Le propriétaire dit avoir vu un produit bleu sur les lèvres de la chevrette, 15 jours auparavant, alors qu’elle s’était échappée. Le rapprochement est fait avec un raticide (Notrac364G(r), bromadiolone) constitué de cubes d’appâts bleus.
Un dosage des coumariniques montre la présence de bromadiolone dans le sang de l’animal, ainsi que de chlorophacinone, révélant l’existence d’un autre anticoagulant dans son environnement.
Aucune chèvre n’étant disponible, une transfusion de 60 ml de sang d’un jeune bovin est réalisée. De la vitamine K1 est administrée (comprimés TVM dosés à 50 mg, à raison de 5 mg/kg, soit 100 mg/j par voie orale durant 15 jours, « hors AMM »), ainsi que de la vitamine K3 et de la pectine (K-pectyl(r), Ceva Santé animale, 10 mg/kg par voie intramusculaire).
Le lendemain, l’animal est debout et ses muqueuses sont rosées. 2 jours plus tard, une hyperthermie (39,5 °C) laisse suspecter une infection ou un rejet consécutif à la transfusion hétérologue. Une couverture antibiotique et anti-inflammatoire est administrée (Histacline(r), 5 ml/j par voie intramusculaire durant 3 jours).
→ Les ruminants sont réputés peu sensibles aux anticoagulants, mais les intoxications sont sans doute sous-estimées. En effet, alors que le pic plasmatique du toxique est atteint 1 à 2 heures après son ingestion chez les carnivores, il l’est en plus de 30 heures chez les ruminants, en raison d’un temps de résorption plus long. Les symptômes apparaissent ainsi plus tardivement et de façon moins aiguë.
Cette étiologie devrait faire partie des hypothèses diagnostiques face à un tableau clinique d’anémie, d’hémorragies locales ou d’épanchements hémorragiques avec abattement, voire dyspnée, convulsions ou paralysie. Les ruminants élevés comme animaux de compagnie y sont particulièrement exposés.
Dans le cas présenté, c’est le recueil des commémoratifs qui oriente le diagnostic. L’appât du raticide contient un amérisant, mais le goût amer n’est pas répulsif pour les chèvres, et celle-ci avait peut-être tendance au pica, en raison d’une ration alimentaire déséquilibrée.

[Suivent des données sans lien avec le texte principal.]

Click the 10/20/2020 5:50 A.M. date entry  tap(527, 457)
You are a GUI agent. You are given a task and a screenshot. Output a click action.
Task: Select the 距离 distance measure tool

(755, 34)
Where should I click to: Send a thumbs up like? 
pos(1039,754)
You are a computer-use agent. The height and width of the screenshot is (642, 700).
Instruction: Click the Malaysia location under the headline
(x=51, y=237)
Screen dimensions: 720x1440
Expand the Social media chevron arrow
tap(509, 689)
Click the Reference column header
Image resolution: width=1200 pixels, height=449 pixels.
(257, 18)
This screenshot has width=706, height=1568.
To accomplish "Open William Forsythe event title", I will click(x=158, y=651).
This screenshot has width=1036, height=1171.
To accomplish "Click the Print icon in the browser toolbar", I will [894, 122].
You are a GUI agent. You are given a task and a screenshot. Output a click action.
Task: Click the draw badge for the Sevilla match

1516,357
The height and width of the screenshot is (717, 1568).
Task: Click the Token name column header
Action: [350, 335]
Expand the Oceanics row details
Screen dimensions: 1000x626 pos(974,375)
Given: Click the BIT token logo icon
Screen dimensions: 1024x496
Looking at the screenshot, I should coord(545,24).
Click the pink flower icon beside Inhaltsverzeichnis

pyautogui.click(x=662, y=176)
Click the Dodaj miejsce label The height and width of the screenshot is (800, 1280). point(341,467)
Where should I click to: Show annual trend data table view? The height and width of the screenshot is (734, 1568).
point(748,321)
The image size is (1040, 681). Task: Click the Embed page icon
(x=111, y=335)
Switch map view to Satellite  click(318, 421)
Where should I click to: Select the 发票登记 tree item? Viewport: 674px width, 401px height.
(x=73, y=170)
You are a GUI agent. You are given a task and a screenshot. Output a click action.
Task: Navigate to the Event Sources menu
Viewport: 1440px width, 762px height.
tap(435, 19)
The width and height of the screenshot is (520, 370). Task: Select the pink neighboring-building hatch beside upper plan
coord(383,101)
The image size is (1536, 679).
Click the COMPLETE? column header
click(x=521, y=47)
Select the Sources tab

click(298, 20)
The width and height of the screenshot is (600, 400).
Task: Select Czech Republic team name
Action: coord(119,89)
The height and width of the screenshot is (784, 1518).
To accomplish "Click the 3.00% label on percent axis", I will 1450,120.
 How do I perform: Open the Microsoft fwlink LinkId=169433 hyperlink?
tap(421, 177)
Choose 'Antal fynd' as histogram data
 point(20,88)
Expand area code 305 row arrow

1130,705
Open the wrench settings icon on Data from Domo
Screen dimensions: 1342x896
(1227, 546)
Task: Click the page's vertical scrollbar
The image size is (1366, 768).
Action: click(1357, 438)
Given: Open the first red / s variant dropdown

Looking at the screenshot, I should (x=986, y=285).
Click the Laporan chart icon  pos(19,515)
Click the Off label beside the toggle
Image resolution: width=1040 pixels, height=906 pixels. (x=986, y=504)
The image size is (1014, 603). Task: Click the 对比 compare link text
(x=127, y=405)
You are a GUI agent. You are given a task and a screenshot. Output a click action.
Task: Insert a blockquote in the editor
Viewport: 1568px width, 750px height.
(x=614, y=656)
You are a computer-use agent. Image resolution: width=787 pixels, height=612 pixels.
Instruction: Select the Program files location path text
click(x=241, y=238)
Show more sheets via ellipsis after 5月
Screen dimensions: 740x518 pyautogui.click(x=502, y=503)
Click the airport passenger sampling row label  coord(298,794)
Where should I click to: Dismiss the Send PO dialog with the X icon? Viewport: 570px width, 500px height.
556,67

→ Le traitement des grands ruminants est compliqué à cause du coût des médicaments, de la difficulté de vidanger le rumen et de l’inutilité du charbon activé, trop dilué. Le traitement par les comprimés de vitamine K1 pour monogastriques a été efficace dans ce cas, pour un coût modéré. Forme active, elle est mieux adaptée que la vitamine K3, plus intéressante en préventif.
Le prix de la transfusion est abordable, pour un particulier aussi bien que pour un éleveur. Dans ce cas, seuls 60 ml ont été injectés, car la chèvre présentait une grande agitation, laissant craindre un choc. En dépit d’un pronostic sombre, la mise en place de ce traitement en urgence a été une réussite.